Tanjung Bin Power Plant in Malaysia. (Photo: Malakoff Corporation)

Malakoff Corporation, a Malaysian energy group, has recently launched its biomass co-firing project at its 2,100 MW coal-fired Tanjung Bin Power Plant (TBPP) in Pontian, Johor. It aims to co-fire up to 15% biomass with coal by 2027. 

This initiative, a key project of the National Energy Transition Roadmap (NETR), shows Malakoff’s commitment to assisting Malaysia’s target of reducing carbon intensity by 45% by 2030 and increasing the renewables capacity mix from 40% to 70% by 2050. 

After accomplishing a trial run with up to 0.5% biomass co-firing in December 2022, the company has completed the construction and commissioning of its 2% biomass co-firing installation in the first quarter of 2024, with the plan to rise from 3% to 5% in 2025, reaching a target capacity of at least 15% by 2027. 

The implementation of a 15% biomass co-firing initiative alongside coal is anticipated to substantially reduce carbon dioxide emissions, equivalent to planting approximately 141 millions mature trees.

This move aligns with Malaysia’s commitment to a fair energy transition, striving for a greener economy with inclusive opportunities, employment, and addressing the Energy Trilemma of security, sustainability, and affordability. Malakoff is actively exploring advanced Japanese and European technologies for biomass co-firing and handling equipment to maximize efficiency during commercial deployment.
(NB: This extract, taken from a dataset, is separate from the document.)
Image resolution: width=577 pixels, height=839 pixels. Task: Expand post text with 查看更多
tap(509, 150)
(Image: Malakoff Corporation)

Innovations like "smart silo systems" for storing various biomass fuels and the use of torrefied pellets are being considered to streamline operations.
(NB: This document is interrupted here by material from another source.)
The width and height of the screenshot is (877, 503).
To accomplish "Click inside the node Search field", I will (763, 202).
Anwar Syahrin, the group chief executive officer, highlighted these advancements as potential means to reduce reliance on coal firing, showcasing Malakoff’s dedication to adopting sustainable energy solutions.

He emphasized the importance of sustaining Malaysia's economic growth and ensuring energy security, particularly with Malakoff's significant share of Peninsular Malaysia's generation capacity. Malakoff aims to transition to renewables and neutralize its carbon footprint, in line with the industry's growing focus on sustainability and ESG principles, with a particular focus on increasing biomass co-firing capacity in its thermal business.

By continually assessing alternative biomass fuels, Malakoff targets achieving a minimum of 15% co-firing readiness by 2027. Despite this shift, ensuring the operational reliability of its plants remains a priority, achieved through meticulous due diligence and planned maintenance outages.

Earlier this year, Malakoff conducted a comprehensive workshop on bioenergy and biomass co-firing in coal power plants for its operations, maintenance, and engineering teams. This workshop aimed to enhance awareness among plant operators, ensuring smooth operations and equipping them with the necessary knowledge to address potential hazards associated with biomass fuel handling and storage.